Oleh karena itu, MKMK juga memerintahkan Wakil Ketua MK RI Saldi Isra untuk memimpin penyelenggaraan pemilihan pimpinan yang baru sesuai dengan peraturan perundang-undangan, dalam waktu 2x24 jam sejak putusan tersebut selesai diucapkan.
"Hakim Terlapor tidak berhak untuk mencalonkan diri atau dicalonkan sebagai pimpinan Mahkamah Konstitusi sampai masa jabatan Hakim Terlapor sebagai Hakim Konstitusi berakhir," kata Jimly.
Tak hanya itu, Anwar Usman juga tidak diperkenankan untuk terlibat atau melibatkan diri dalam pemeriksaan dan pengambilan keputusan dalam perkara perselisihan hasil pemilihan Presiden dan Wakil Presiden, pemilihan anggota DPR, DPD, dan DPRD, serta Pemilihan Gubernur, Bupati, dan Wali Kota, yang memiliki potensi timbulnya benturan kepentingan.
Adapun, terdapat perbedaan pendapat (dissenting opinion) dari satu orang Anggota MKMK Bintan R. Saragih. Menurut Bintan, MKMK seharusnya dapat memberikan sanksi pemberhentian tidak dengan hormat (PTDH) kepada Anwar Usman. Pasalnya, MKMK menyatakan bahwa Anwar telah terbukti melakukan pelanggaran berat.

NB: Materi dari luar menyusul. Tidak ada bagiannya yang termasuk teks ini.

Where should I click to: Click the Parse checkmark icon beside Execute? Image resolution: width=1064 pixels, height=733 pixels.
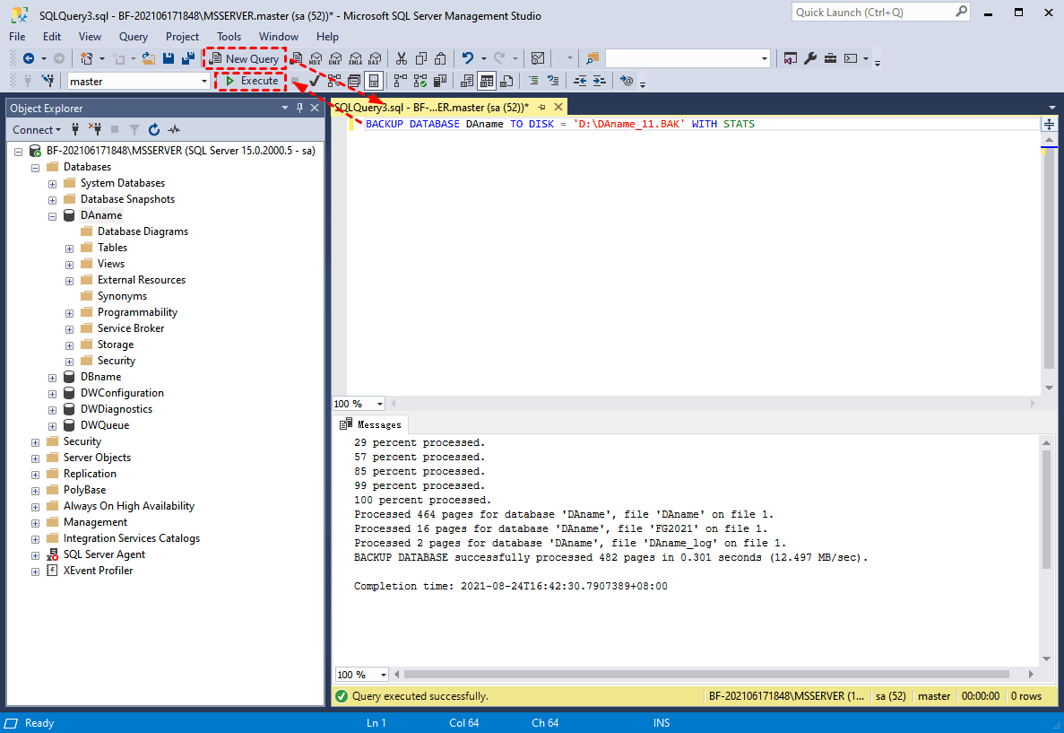(x=315, y=81)
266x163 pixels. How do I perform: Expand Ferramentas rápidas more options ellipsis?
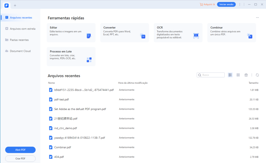pyautogui.click(x=257, y=18)
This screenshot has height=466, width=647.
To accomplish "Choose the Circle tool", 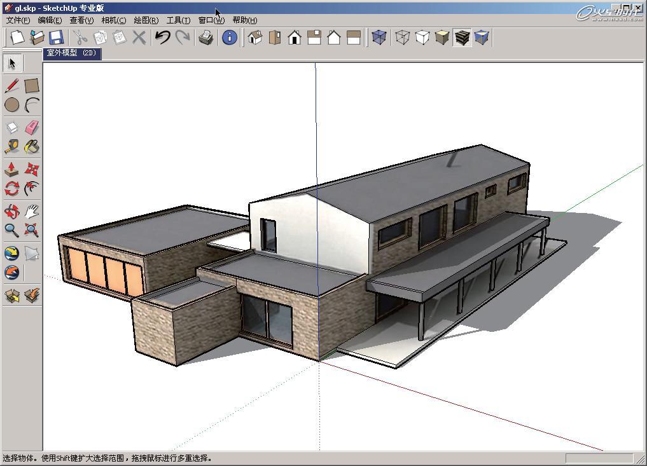I will pyautogui.click(x=12, y=105).
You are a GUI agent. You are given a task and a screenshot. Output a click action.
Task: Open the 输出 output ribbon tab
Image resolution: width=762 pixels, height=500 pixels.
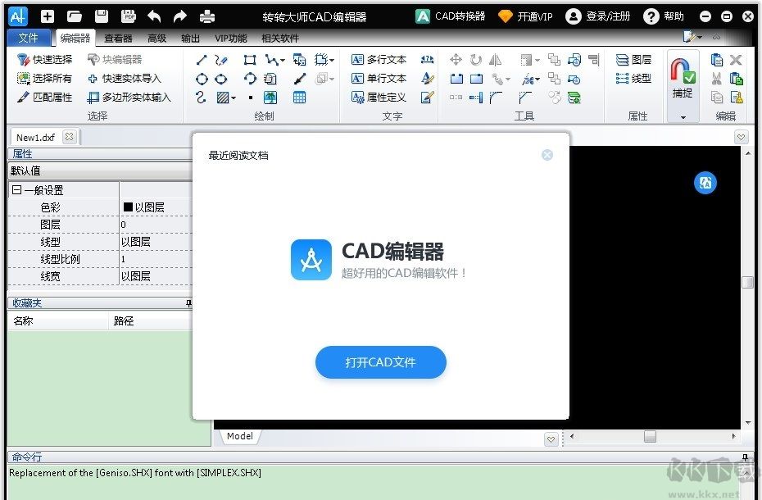[190, 37]
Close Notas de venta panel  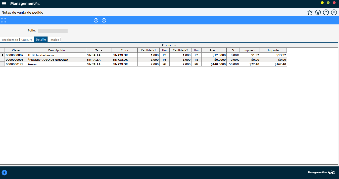pos(334,12)
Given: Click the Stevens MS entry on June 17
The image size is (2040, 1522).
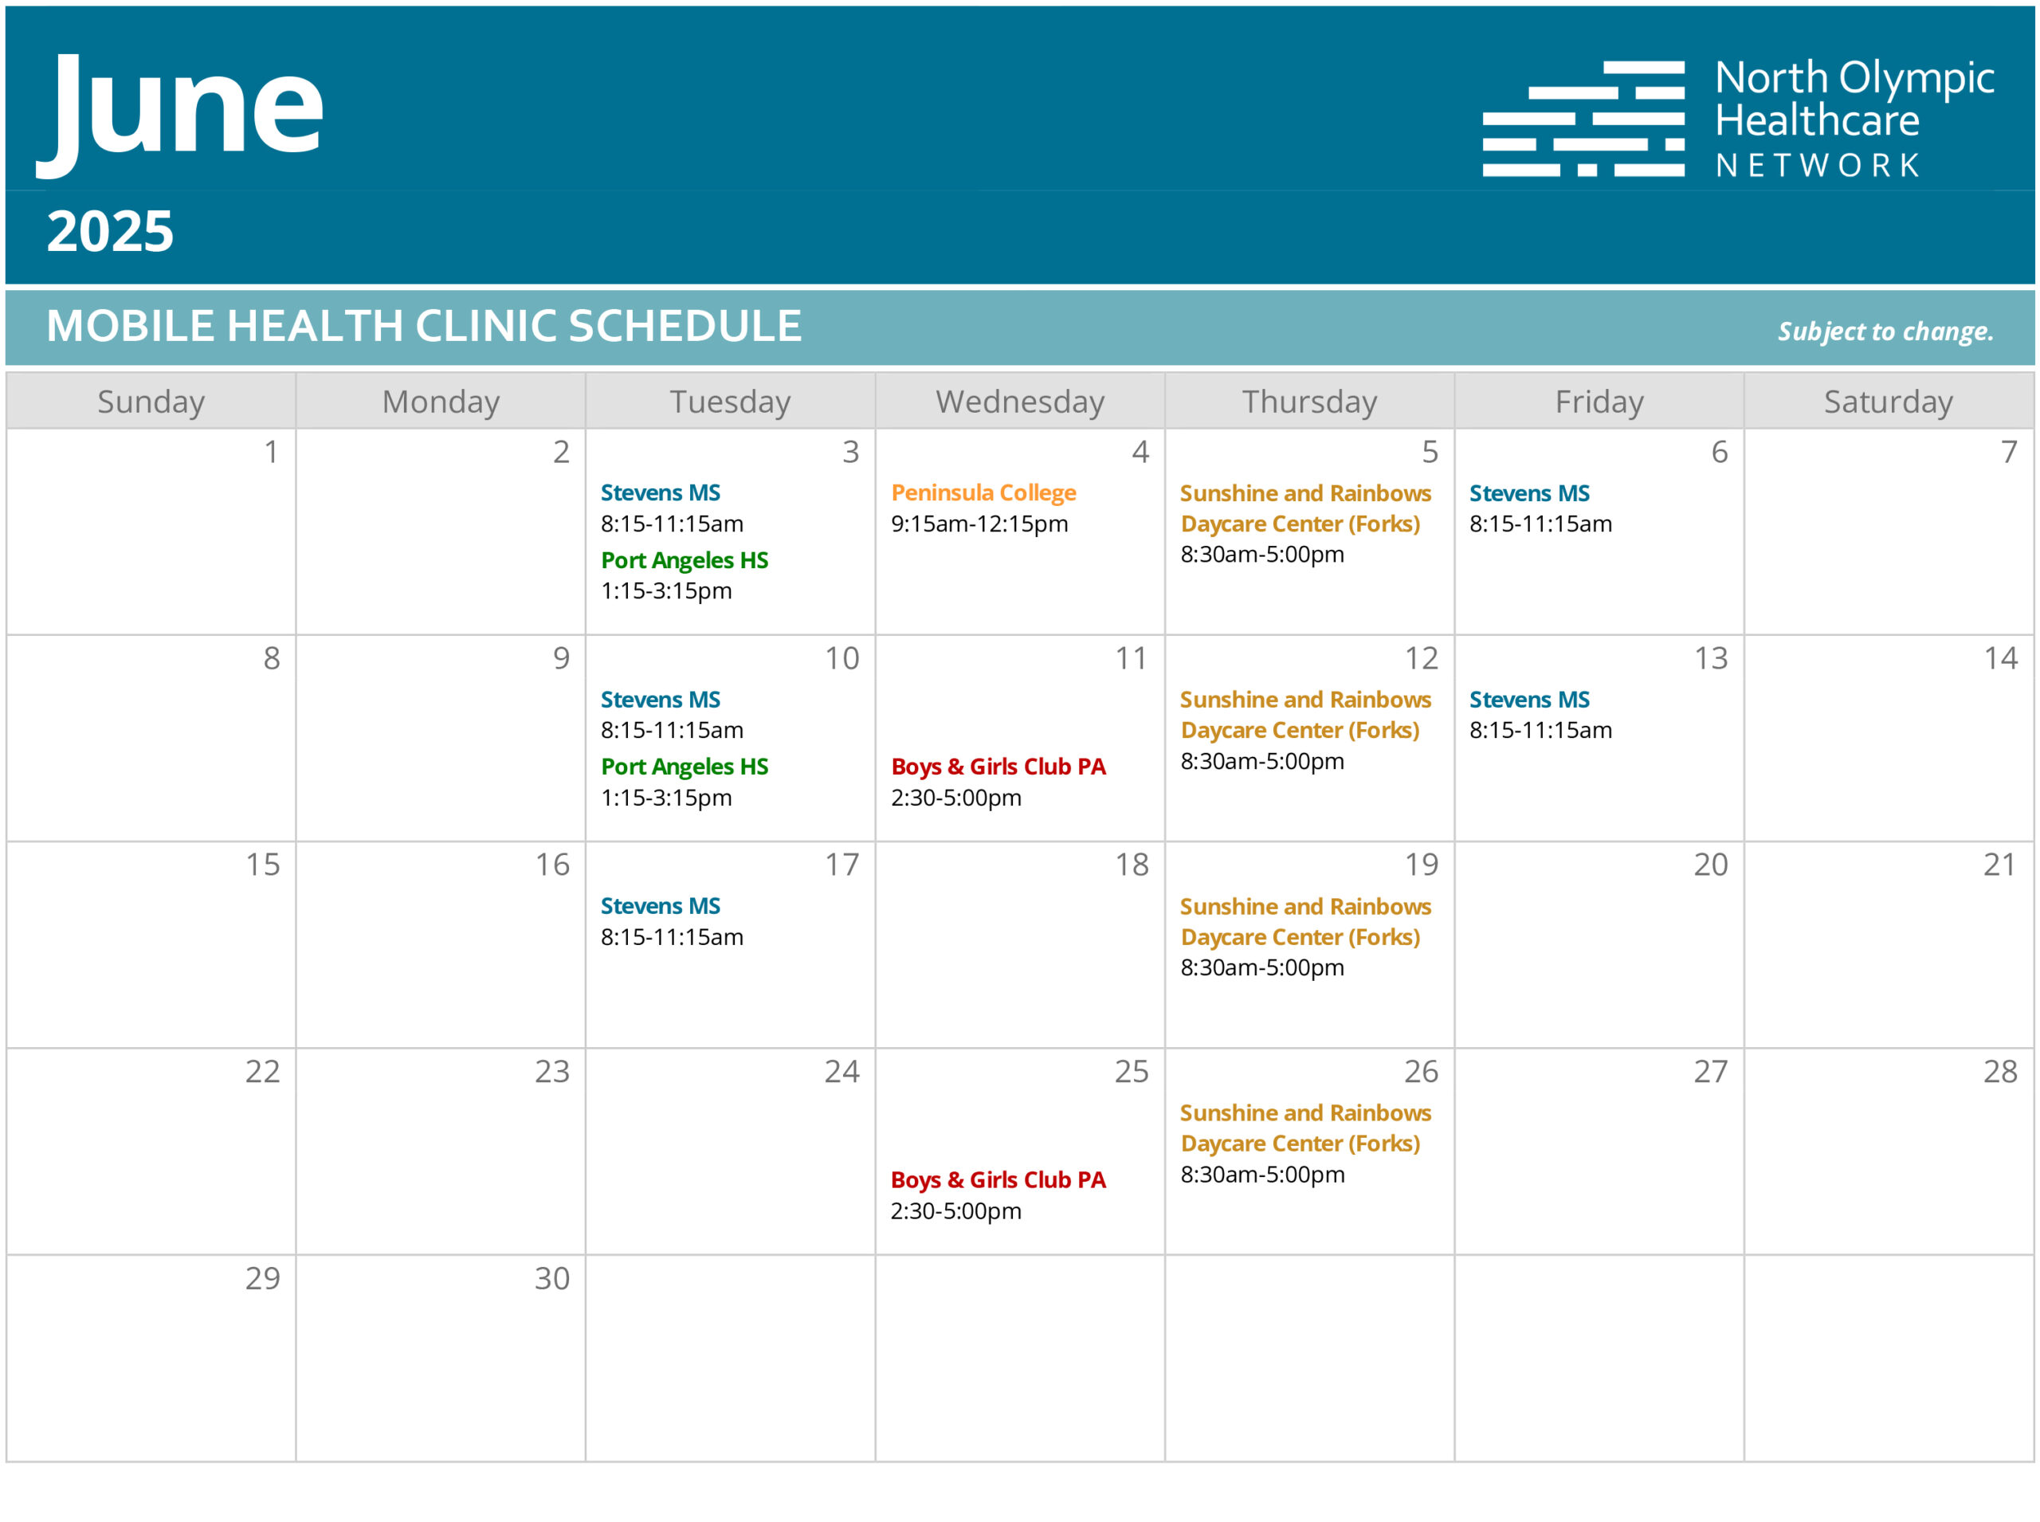Looking at the screenshot, I should pos(661,906).
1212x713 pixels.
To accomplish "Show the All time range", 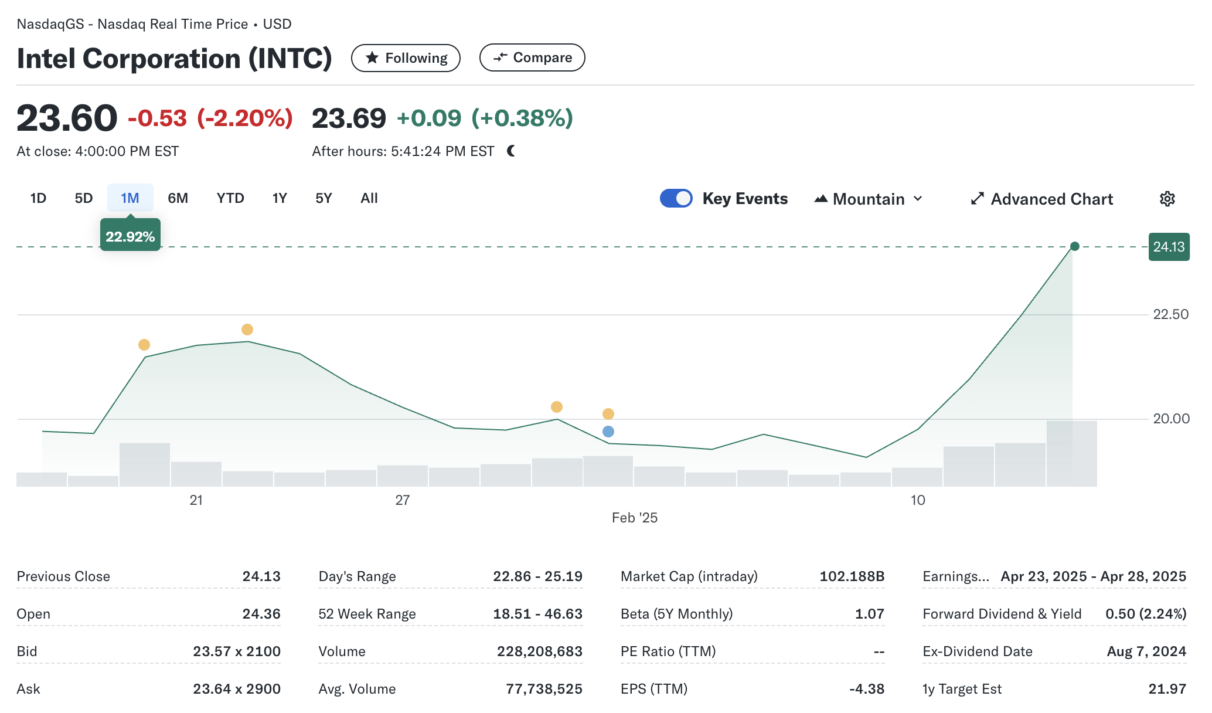I will click(x=369, y=198).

Di mana, PTDH merupakan satu-satunya sanksi terhadap pelanggaran berat, apabila ditilik berdasarkan Pasal 41 huruf (c) Pasal 47 Peraturan MK Nomor 1 Tahun 2023 tentang MKMK.
Sebagaimana diketahui, sederet laporan dugaan pelanggaran kode etik dan perilaku hakim konstitusi terus masuk sejak diputuskannya perkara nomor 90/PUU-XXI/2023 yang diajukan oleh seorang mahasiswa bernama Almas Tsaqibbirru. Para pelapor menilai, putusan tersebut kental akan muatan konflik kepentingan yang melibatkan Ketua MK Anwar Usman.
Pasalnya, gugatan itu erat kaitannya dengan pengusungan Wali Kota Solo Gibran Rakabuming Raka, yang merupakan putra Presiden RI Joko Widodo dan keponakan Anwar, yang kini maju sebagai cawapres pendamping Prabowo Subianto pada Pemilihan Presiden (Pilpres) 2024.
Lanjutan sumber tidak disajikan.